### Description of the task
Note each line in the data holding the string "Notice" and report it.

### Provided records
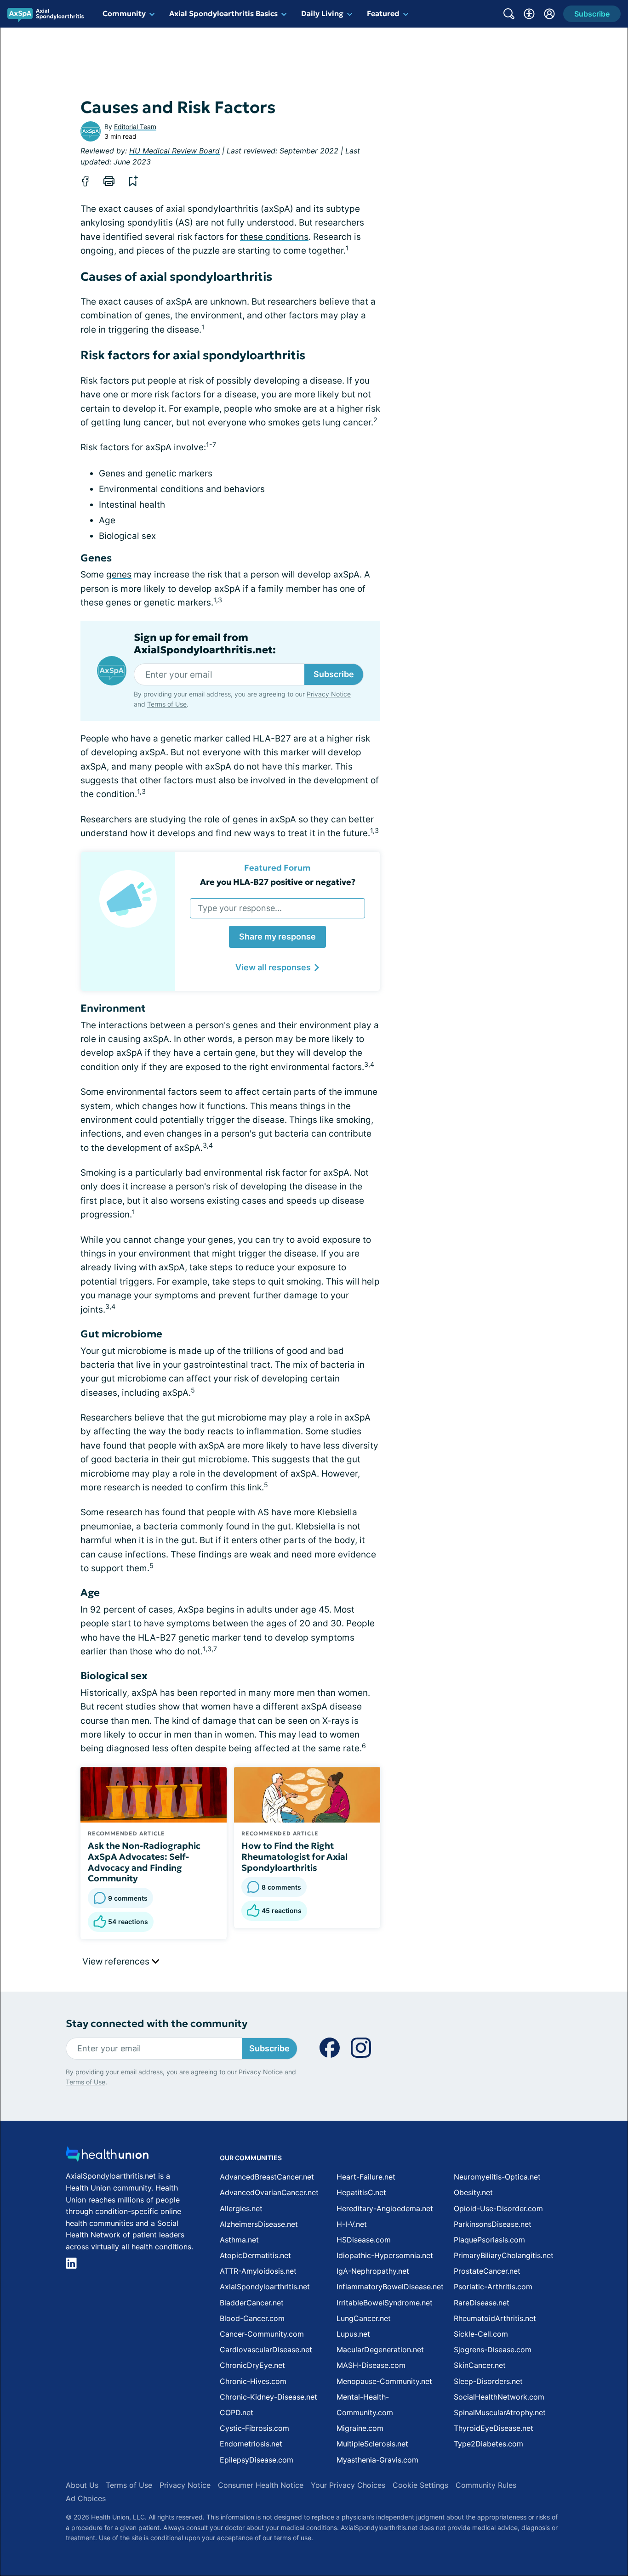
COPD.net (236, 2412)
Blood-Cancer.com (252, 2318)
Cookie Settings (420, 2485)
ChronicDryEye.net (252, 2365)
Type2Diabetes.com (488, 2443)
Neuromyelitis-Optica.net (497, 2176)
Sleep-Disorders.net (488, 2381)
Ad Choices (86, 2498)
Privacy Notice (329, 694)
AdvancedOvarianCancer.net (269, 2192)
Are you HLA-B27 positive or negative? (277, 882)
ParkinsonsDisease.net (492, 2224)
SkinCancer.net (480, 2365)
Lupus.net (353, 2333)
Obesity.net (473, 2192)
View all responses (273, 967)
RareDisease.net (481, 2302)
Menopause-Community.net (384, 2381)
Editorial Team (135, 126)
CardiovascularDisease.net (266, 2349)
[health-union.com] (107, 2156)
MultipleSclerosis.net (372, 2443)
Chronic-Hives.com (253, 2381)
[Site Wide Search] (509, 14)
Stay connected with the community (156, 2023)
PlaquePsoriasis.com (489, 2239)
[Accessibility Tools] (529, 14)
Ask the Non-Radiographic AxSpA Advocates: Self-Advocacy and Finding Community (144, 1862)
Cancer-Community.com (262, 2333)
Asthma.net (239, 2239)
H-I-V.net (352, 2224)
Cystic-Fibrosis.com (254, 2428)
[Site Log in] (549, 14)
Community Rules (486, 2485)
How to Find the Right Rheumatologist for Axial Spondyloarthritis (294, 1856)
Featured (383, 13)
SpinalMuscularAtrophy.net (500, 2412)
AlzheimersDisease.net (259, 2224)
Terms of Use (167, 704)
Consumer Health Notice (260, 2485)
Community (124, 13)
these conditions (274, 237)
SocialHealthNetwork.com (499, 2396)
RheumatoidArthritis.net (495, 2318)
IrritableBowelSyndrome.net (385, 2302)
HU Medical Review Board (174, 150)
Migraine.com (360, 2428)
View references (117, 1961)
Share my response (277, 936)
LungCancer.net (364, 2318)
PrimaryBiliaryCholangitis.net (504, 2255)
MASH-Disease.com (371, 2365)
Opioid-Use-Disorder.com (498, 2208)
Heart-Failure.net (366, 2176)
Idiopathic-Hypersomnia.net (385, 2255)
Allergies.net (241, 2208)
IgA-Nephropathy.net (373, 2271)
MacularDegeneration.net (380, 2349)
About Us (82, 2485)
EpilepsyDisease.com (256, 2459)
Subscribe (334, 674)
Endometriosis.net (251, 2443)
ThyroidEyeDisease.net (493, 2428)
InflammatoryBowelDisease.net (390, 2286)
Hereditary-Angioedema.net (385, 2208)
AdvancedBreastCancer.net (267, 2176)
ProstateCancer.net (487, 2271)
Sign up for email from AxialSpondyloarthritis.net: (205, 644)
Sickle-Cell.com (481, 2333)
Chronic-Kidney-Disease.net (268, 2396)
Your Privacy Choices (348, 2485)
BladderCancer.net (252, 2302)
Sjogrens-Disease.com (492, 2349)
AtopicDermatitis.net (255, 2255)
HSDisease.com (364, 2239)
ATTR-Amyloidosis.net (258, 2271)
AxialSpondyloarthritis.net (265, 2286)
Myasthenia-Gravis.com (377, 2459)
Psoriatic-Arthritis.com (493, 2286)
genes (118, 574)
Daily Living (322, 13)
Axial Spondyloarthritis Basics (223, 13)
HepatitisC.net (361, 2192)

--

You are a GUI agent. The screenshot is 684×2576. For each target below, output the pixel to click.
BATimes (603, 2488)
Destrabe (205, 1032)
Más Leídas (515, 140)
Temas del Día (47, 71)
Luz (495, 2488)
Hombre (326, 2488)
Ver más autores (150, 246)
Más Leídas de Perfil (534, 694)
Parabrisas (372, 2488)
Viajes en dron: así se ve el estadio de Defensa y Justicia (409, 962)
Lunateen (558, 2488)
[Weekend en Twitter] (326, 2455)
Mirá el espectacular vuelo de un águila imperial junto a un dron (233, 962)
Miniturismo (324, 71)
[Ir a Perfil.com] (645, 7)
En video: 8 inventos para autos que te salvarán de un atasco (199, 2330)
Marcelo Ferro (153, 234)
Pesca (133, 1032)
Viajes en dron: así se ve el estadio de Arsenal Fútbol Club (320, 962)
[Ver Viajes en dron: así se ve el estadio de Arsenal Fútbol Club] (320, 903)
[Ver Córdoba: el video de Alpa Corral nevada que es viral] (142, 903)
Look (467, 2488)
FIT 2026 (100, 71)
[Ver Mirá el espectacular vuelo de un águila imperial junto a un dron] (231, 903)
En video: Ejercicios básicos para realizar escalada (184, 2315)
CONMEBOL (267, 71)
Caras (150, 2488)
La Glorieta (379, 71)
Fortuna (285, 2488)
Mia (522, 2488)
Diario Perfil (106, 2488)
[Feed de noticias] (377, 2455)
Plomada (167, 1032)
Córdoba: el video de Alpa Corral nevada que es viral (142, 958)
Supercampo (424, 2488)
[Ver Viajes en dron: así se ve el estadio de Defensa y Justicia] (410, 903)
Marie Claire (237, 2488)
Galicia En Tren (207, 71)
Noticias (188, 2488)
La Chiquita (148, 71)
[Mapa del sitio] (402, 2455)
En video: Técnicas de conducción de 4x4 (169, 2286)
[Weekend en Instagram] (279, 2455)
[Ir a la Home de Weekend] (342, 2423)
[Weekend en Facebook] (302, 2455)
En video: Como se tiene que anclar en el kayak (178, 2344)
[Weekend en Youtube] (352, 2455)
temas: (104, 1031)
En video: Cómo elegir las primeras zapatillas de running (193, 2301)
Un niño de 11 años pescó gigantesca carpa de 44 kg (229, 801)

==

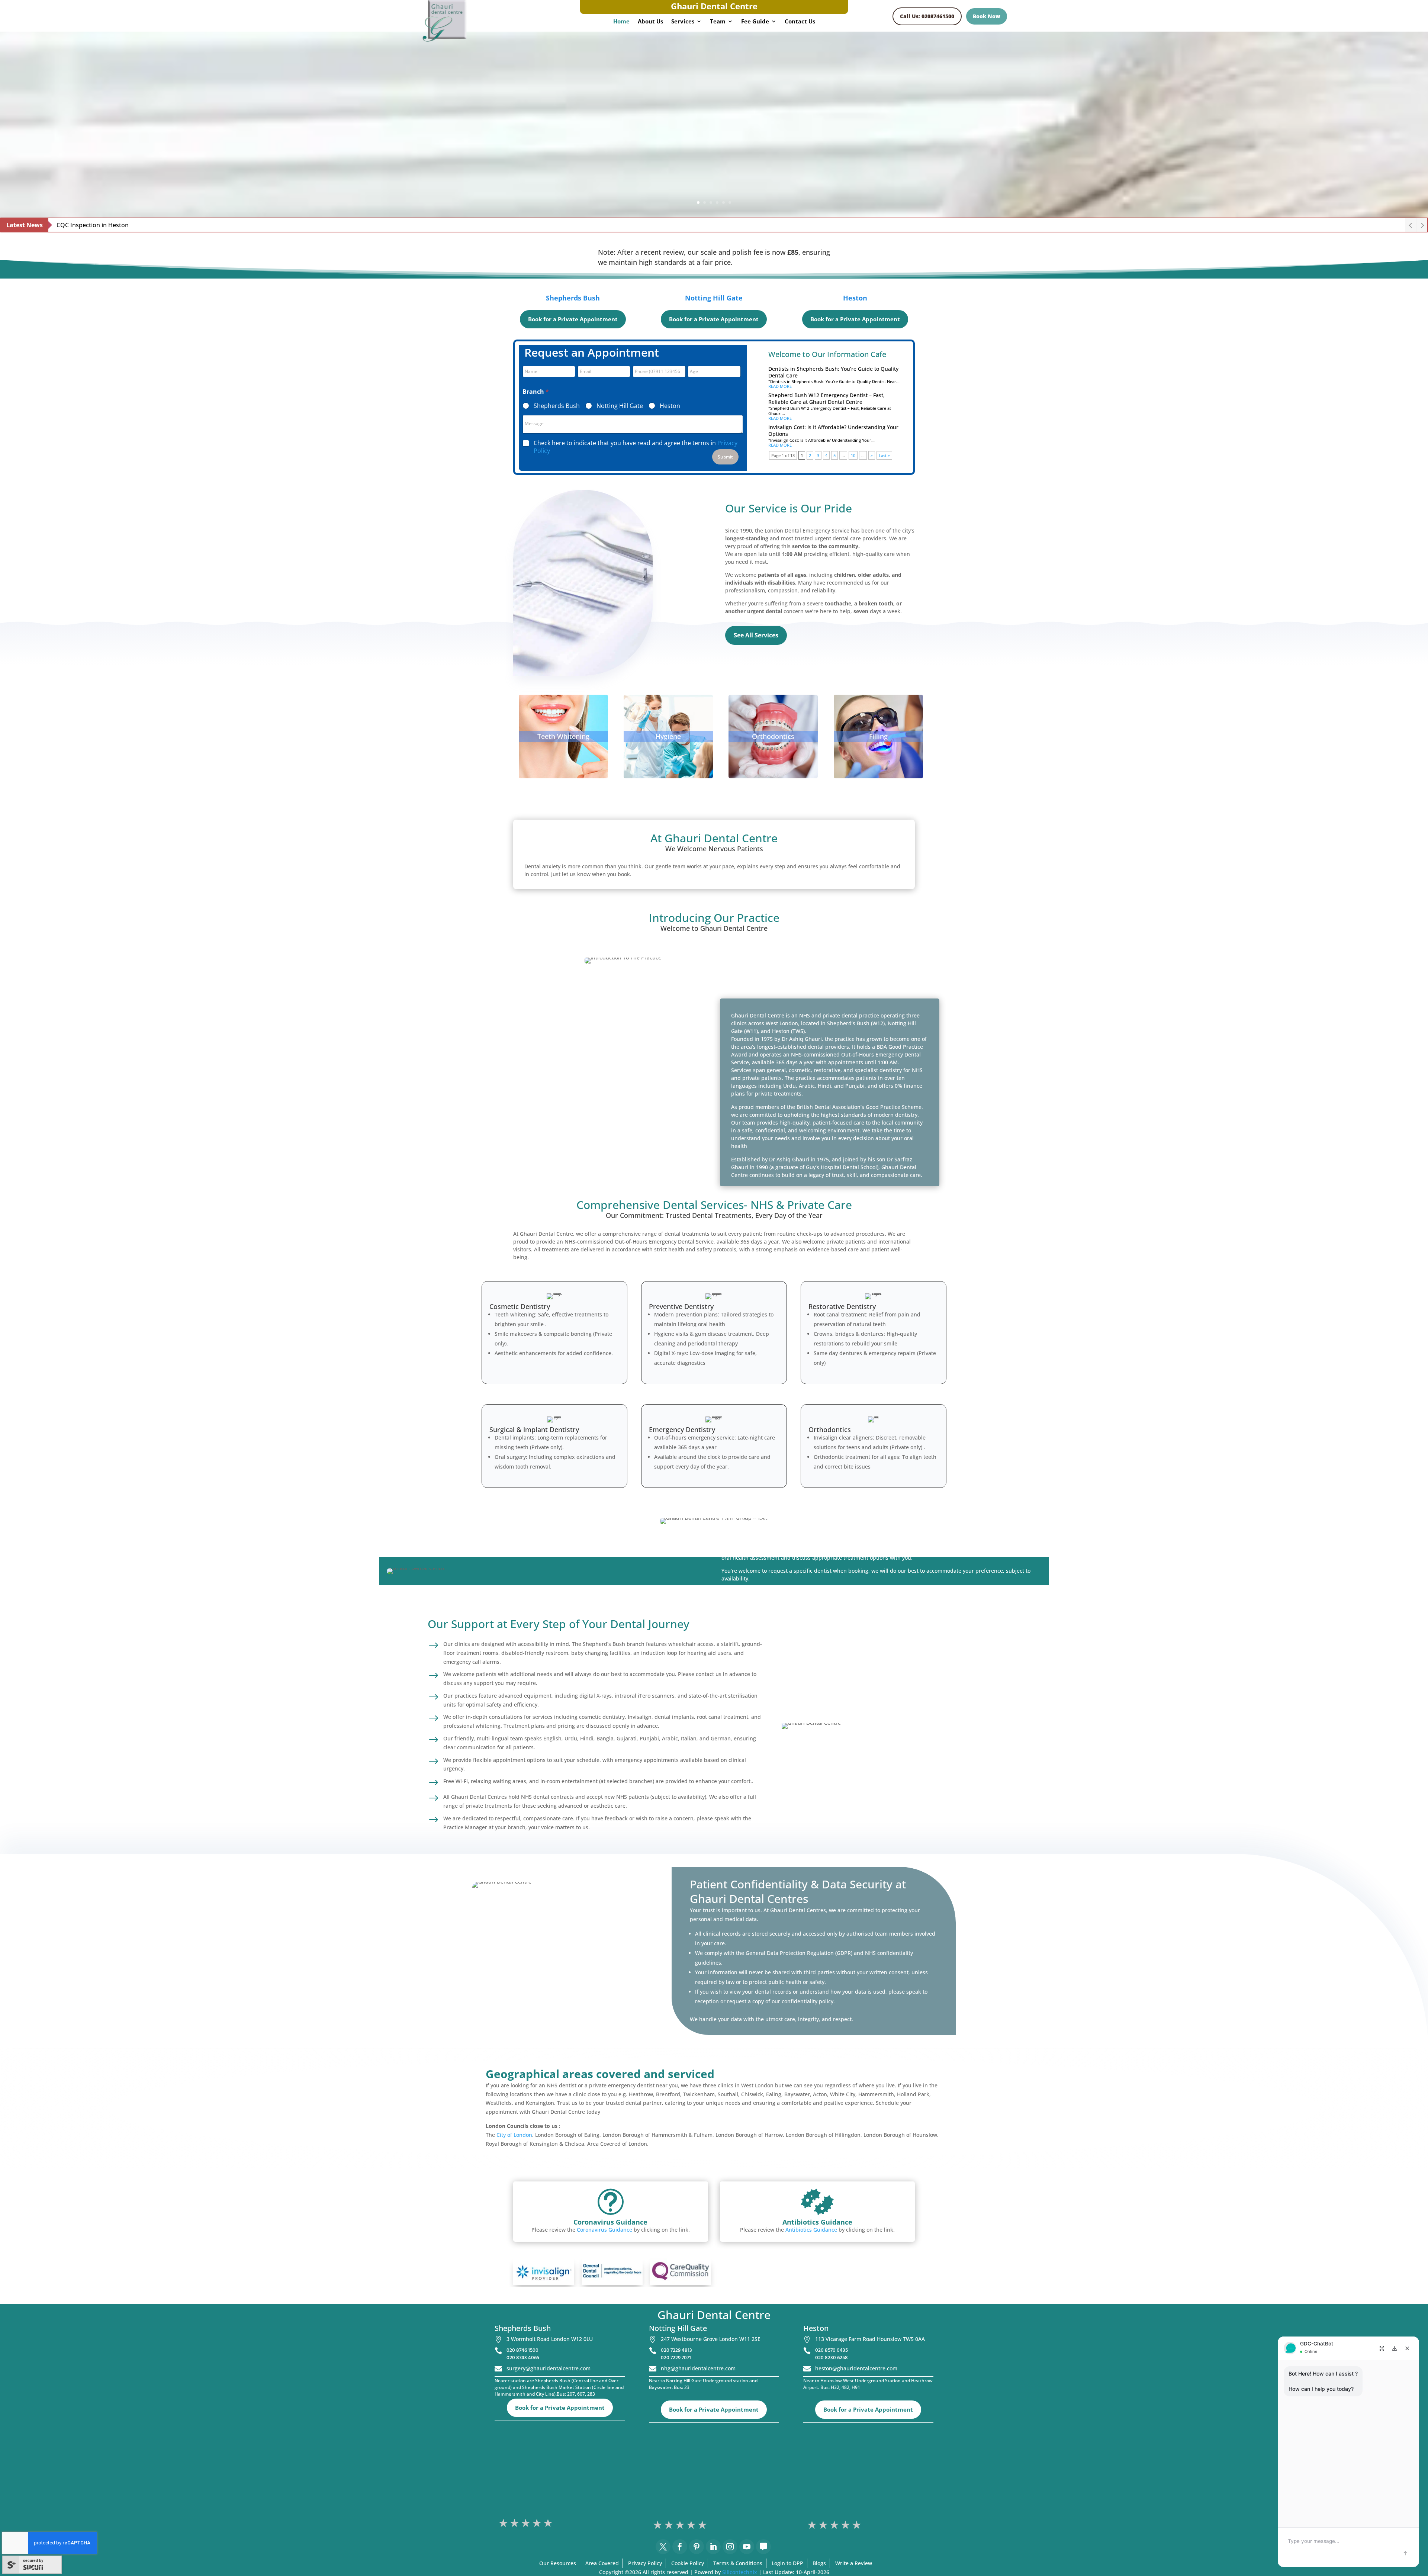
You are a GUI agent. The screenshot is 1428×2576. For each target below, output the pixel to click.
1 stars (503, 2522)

### Answer to this task
Privacy Notice (329, 694)
Consumer Health Notice (260, 2485)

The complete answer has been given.